İnsanlık tarihinde işkencenin hukuki bir uygulama olarak yasal statüyle sürdürüldüğü uzun bir dönem oldu. Bu uzun dönem boyunca işkence detayları hukuki yaptırım kategorilerine profesyonelce eklenmiş mevzuatlara yaslanıyordu. 500 yıla yakın süren engizisyon, örgütsel gücü nedeniyle bu bahiste sembolleşse de işkence 19. yüzyıla kadar çeşitli devlet iktidarlarında, çeşitli biçimlerde hukuki dayanaklara sahipti.

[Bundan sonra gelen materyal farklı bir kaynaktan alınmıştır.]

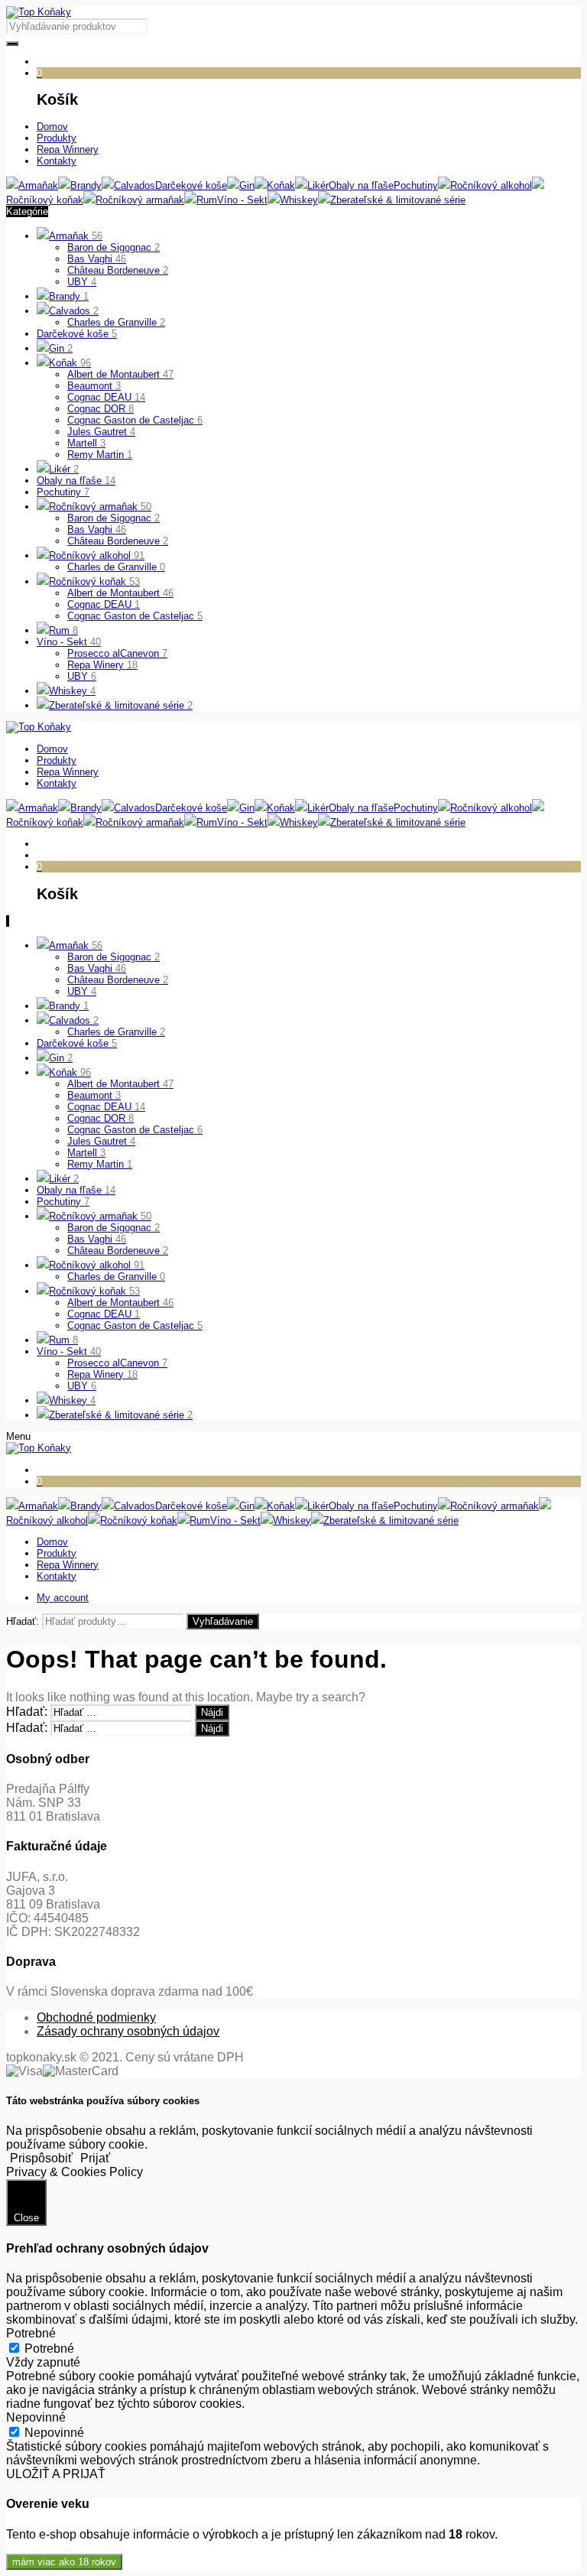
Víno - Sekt (69, 642)
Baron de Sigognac (113, 247)
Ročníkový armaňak (100, 506)
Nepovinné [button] (36, 2417)
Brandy (69, 296)
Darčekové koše (77, 333)
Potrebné (49, 2348)
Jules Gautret (101, 431)
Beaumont (94, 385)
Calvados (74, 311)
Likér (64, 469)
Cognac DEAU (106, 397)
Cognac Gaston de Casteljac (135, 420)
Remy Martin (99, 454)
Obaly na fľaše (76, 480)
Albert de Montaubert (120, 374)
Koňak (70, 363)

Kuşkusuz, bugünden bakınca düşünme biçimlerimizi zorlaştıran bir paradigma bu. Bu yasal işkence karanlığını dışarıda bırakırsak, işkencenin tüm dünyada insanlık suçu olarak görüldüğü yakın tarihte Türkiye’de devlet tarafından işlenen işkence suçları dünya ölçeğinde öne çıkan düzeydedir.

Özellikle, hem 12 Eylül askeri darbesine içkin bir uygulama olarak, hem de darbenin ardından geliştirilen baskı döneminde işkence nitel ve nicel bir aşama kaydederek, dünyanın yakın tarihteki karanlıklar haritasına kötü bir ünle girdi.

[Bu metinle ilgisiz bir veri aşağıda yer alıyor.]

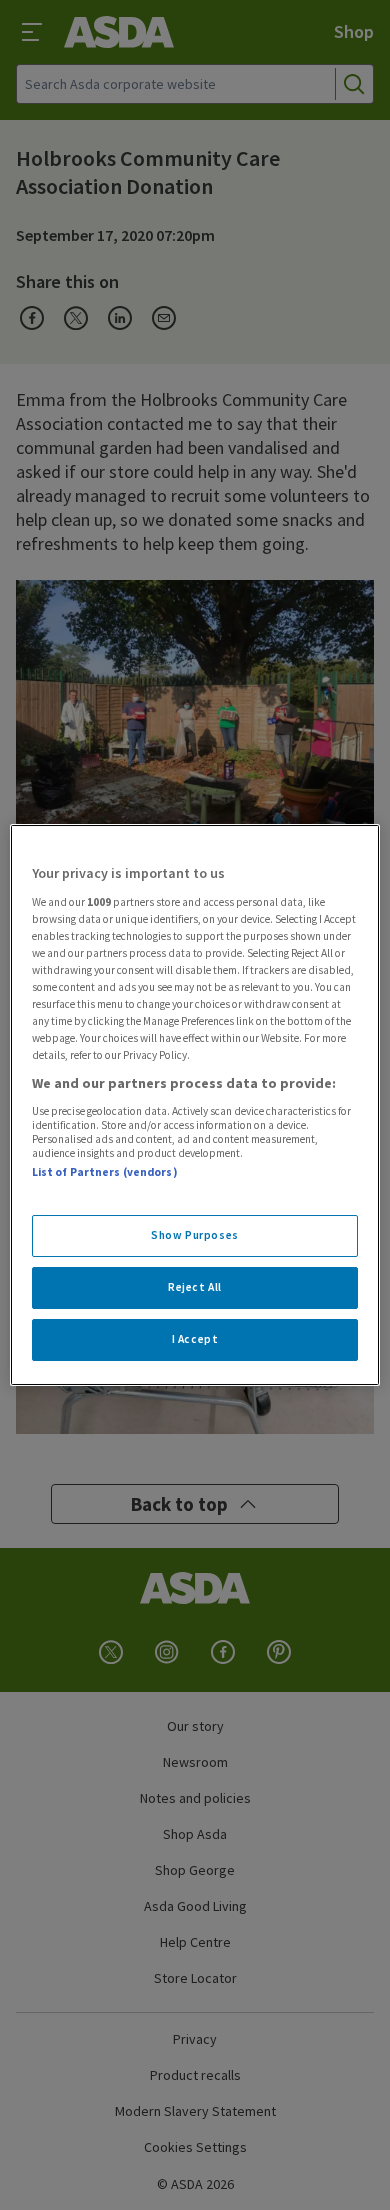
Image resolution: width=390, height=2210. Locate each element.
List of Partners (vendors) (105, 1172)
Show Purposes (194, 1235)
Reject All (195, 1287)
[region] (195, 1105)
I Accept (195, 1339)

Cumhuriyet tarihinin, sürgünleri, kitlesel kıyımları, tutukevlerindeki, çatışma ortamlarındaki sistematik işkenceleri içine alacak şekilde trajik bir tablodan malul olmasının politik nedenleri dünyanın diğer bölgelerinden farklı değildir, kuşkusuz. Bununla birlikte, işkencenin bu denli yoğun uygulanabilmesinde toplumun devletle ilişkisindeki psikolojik bağlantılar da hesaba katılmalıdır.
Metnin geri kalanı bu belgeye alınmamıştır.